- EXERCISE:
Copy the lines below verbatim, from the line containing "At what coordinates" through the last line, both included. Leave out the pictures.

- SUPPLIED MATERIAL:
◆ ◆ ◆ ◆
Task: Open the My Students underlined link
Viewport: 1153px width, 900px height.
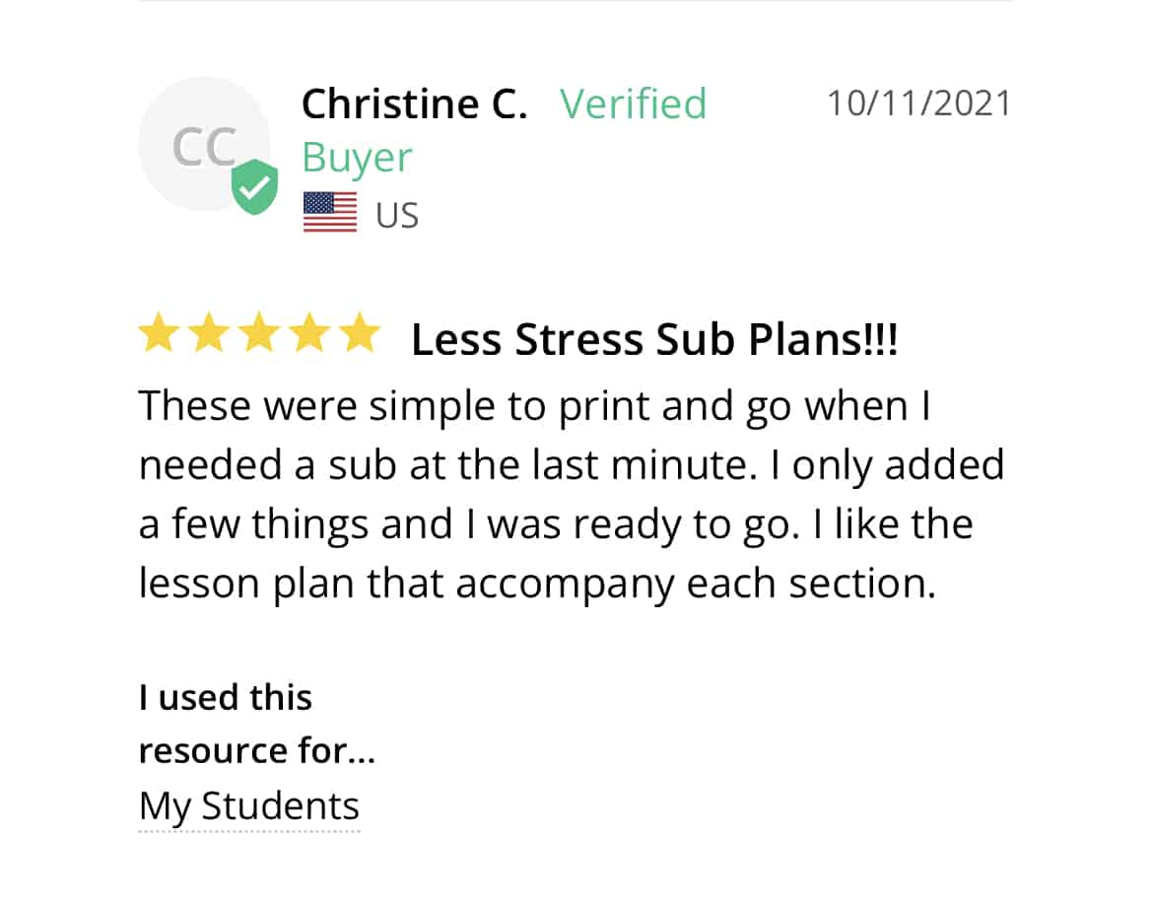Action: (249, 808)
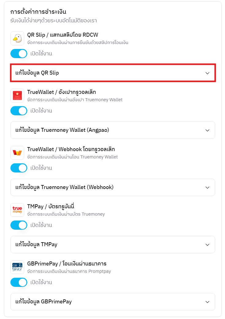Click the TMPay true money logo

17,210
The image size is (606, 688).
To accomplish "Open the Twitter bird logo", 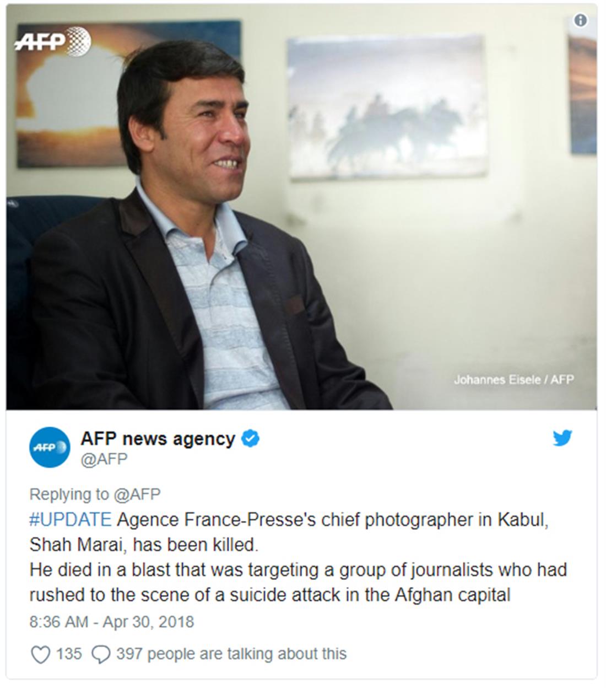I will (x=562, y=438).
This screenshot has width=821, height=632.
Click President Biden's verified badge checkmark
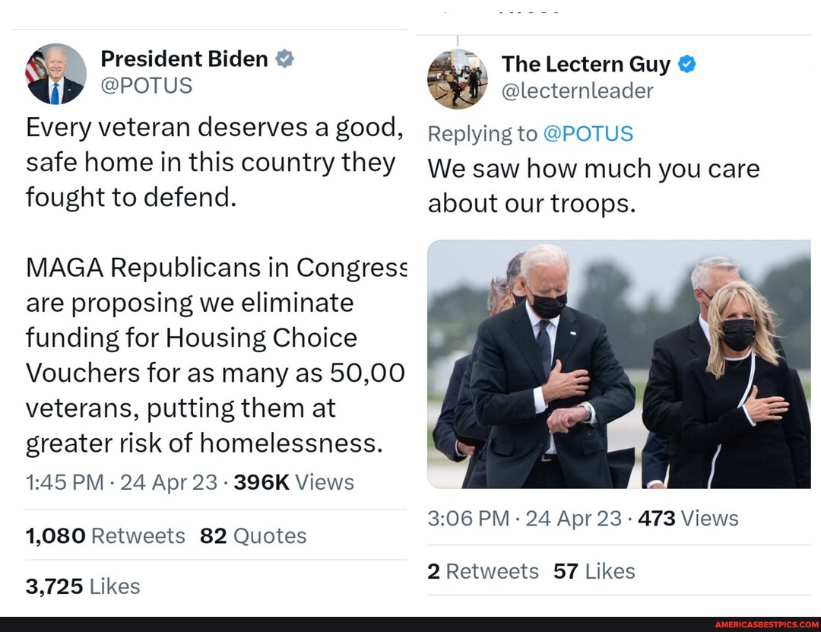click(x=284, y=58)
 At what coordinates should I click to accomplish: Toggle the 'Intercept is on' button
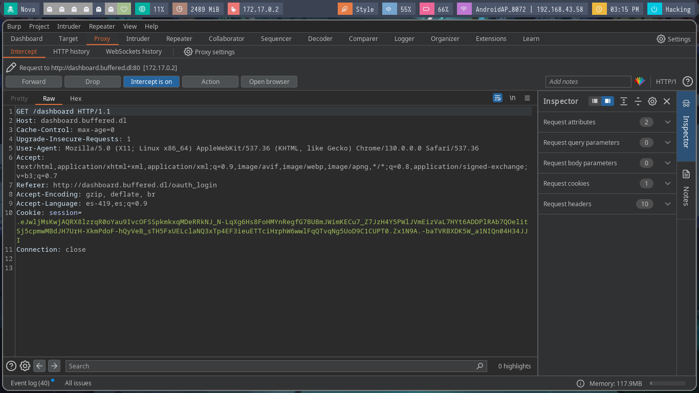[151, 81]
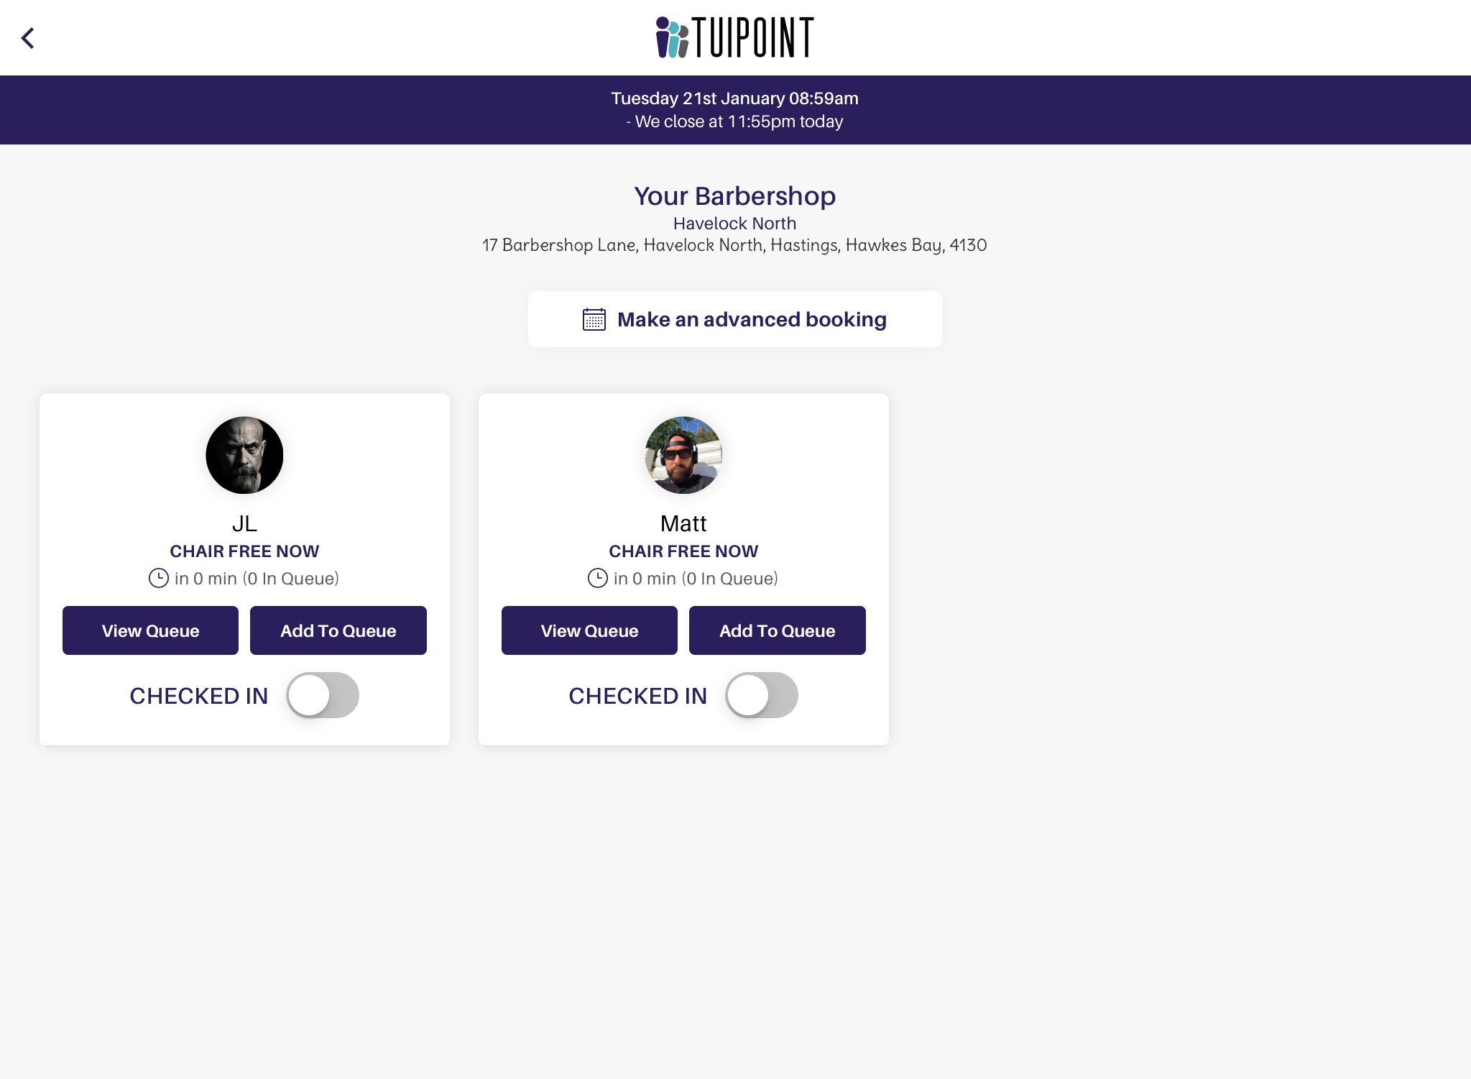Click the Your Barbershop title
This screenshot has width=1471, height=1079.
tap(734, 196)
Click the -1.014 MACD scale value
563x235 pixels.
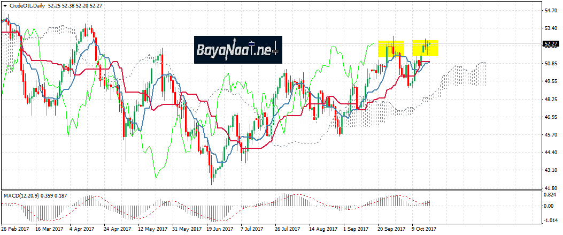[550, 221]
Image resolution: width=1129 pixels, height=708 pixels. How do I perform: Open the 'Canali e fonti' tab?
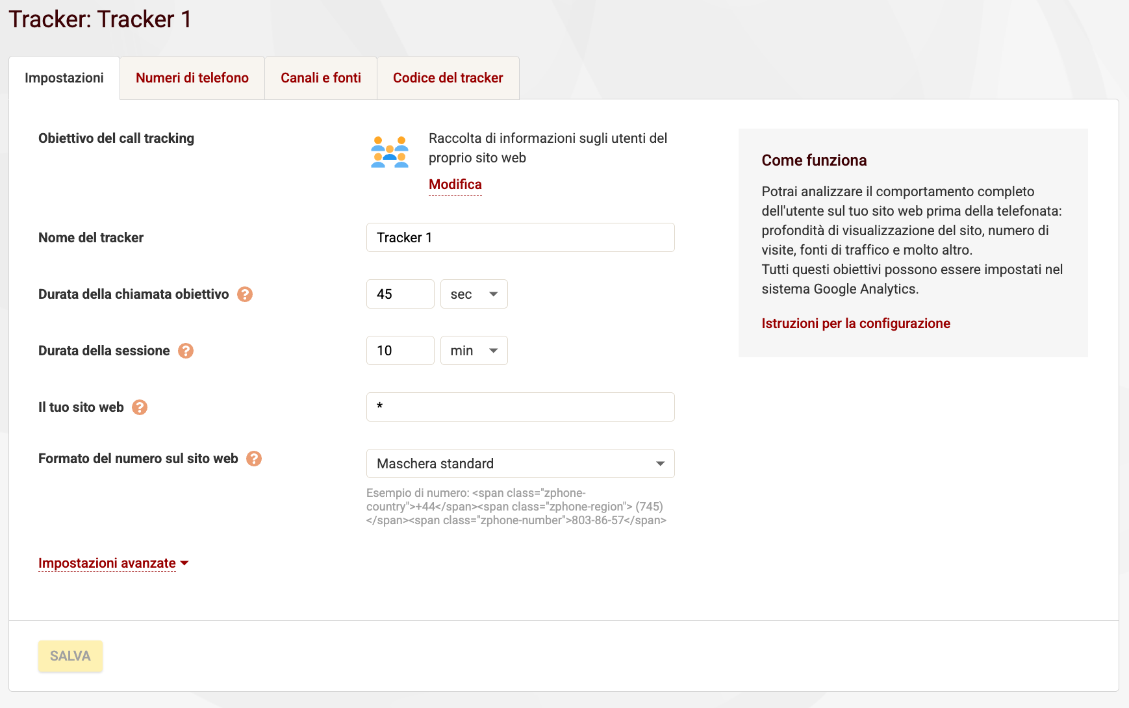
◆ ◆ ◆ ◆
- ANSWER TO THIS PROBLEM:
 At what coordinates should I click to accomplish: Toggle the 'Intercept is on' button
[151, 81]
Click the Your Barbershop title
This screenshot has width=1471, height=1079.
tap(734, 196)
Click the -1.014 MACD scale value
563x235 pixels.
[550, 221]
Image resolution: width=1129 pixels, height=708 pixels. How do I perform: Open the 'Canali e fonti' tab?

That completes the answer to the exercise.